Abdullah Güler, the Group Chairperson of the ruling Development and Justice Party (AK Party), has played a crucial role in the formation of this draft, which was finalized on May 12 following extensive discussions. This law proposes the mandatory licensing of cryptocurrency platforms by the Capital Markets Board (SPK), placing them under strict regulatory scrutiny.
The move to regulate crypto platforms isn’t merely bureaucratic; it reflects a broader strategy to integrate these platforms into Turkey’s formal economic system while enhancing investor protection. Treasury and Finance Minister Mehmet Şimşek highlighted that these measures are part of the final phase of technical studies intended to elevate the operational standards of these trading platforms, thereby enhancing their reliability and security.
The proposed law details several critical areas: the management of both cash and cryptocurrency assets held on behalf of customers, the intricacies of the relationships between platforms and their customers, and a comprehensive set of sanctions and penalties for non-compliance. Furthermore, it grants the SPK the authority to oversee the sale and distribution of cryptocurrency assets, linking them to blockchain and other relevant technologies, and imposing conditions on their sale.
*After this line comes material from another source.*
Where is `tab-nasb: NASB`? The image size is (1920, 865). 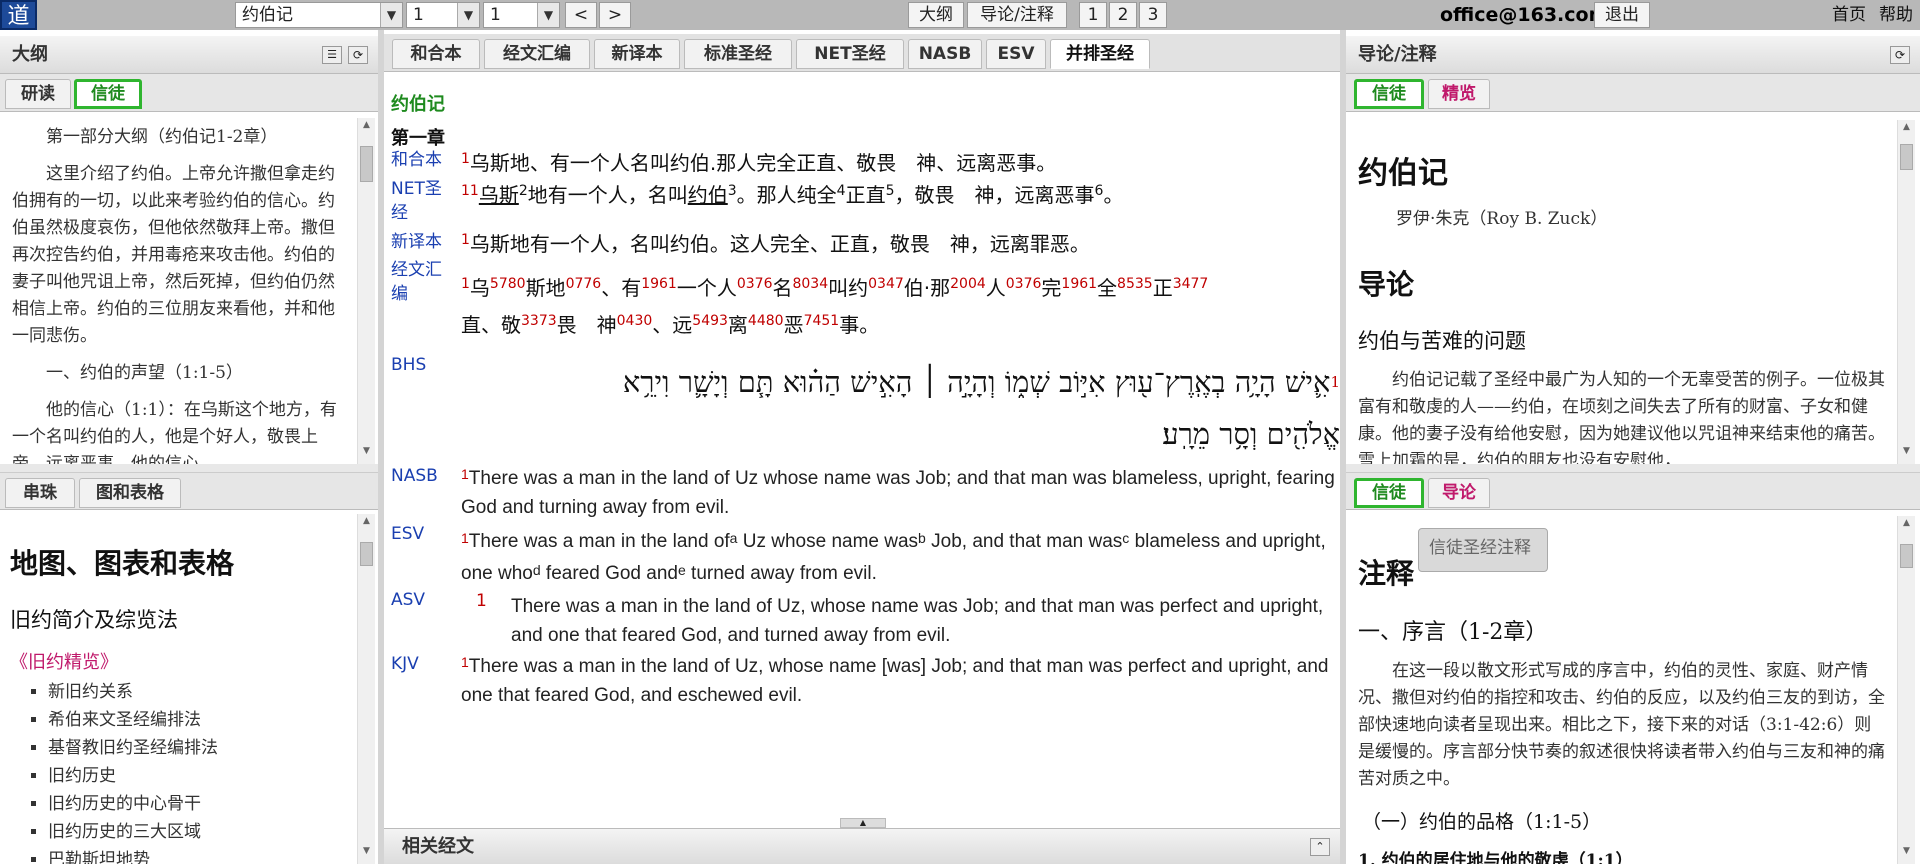
tab-nasb: NASB is located at coordinates (945, 54).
Significantly, the draft law also includes provisions for the Scientific and Technological Research Council of Türkiye (TÜBITAK) to develop software architecture specifically for blockchain and related technologies. This indicates a forward-looking approach, aiming not only to regulate but also to foster technological advancement in the blockchain sector.
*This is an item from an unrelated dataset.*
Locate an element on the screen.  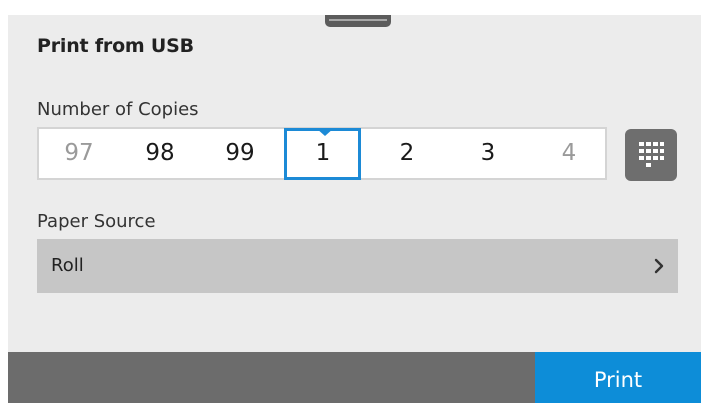
pull-down-handle is located at coordinates (358, 21).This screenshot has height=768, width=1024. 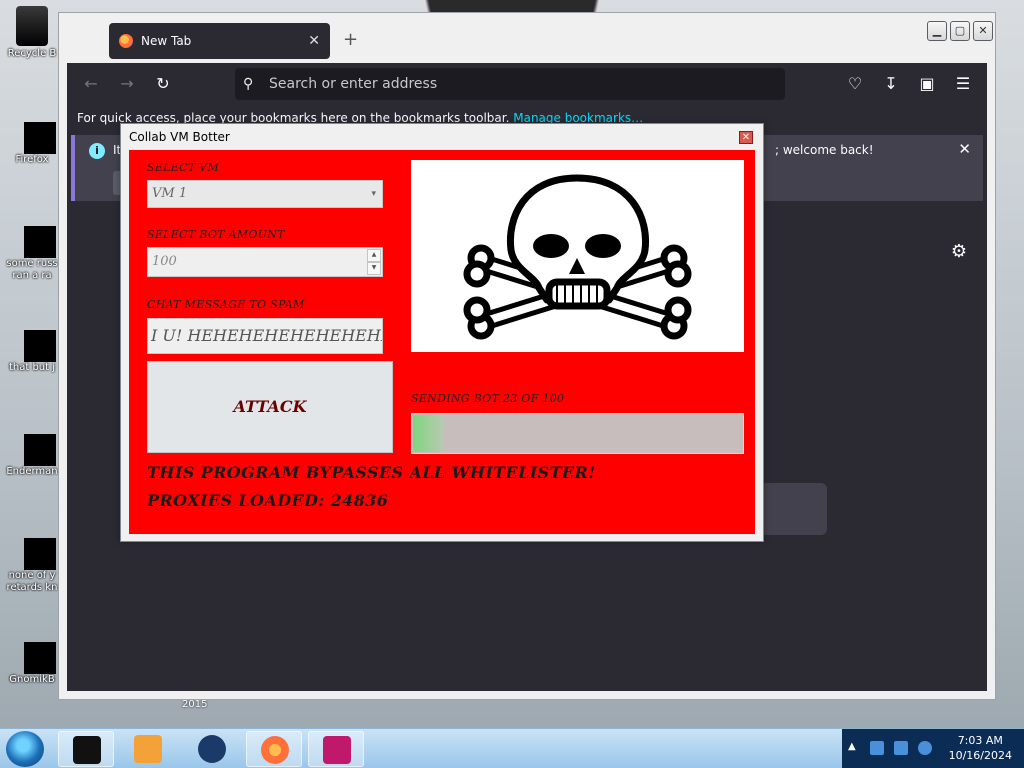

The context in which this bill emerges is critical. Turkey has one of the highest rates of cryptocurrency adoption globally, ranking as the fourth-largest crypto market, with an estimated trading volume surpassing $170 billion. Despite this, the regulatory framework has been minimal, with previous regulations focusing primarily on prohibiting the use of cryptocurrencies for payments and enforcing strict KYC procedures to combat money laundering and terrorism financing.
The introduction of this law could catalyze a more mature, regulated, and possibly booming cryptocurrency economy in Turkey. As the country navigates these regulatory waters, the global crypto community and potential investors will be watching closely, anticipating the possible economic transformations and the broader implications for the international cryptocurrency market.
In summary, this legislative initiative marks a critical step towards integrating the burgeoning crypto market into Turkey’s regulated financial system, with the potential to significantly alter the landscape of digital and economic governance in the country.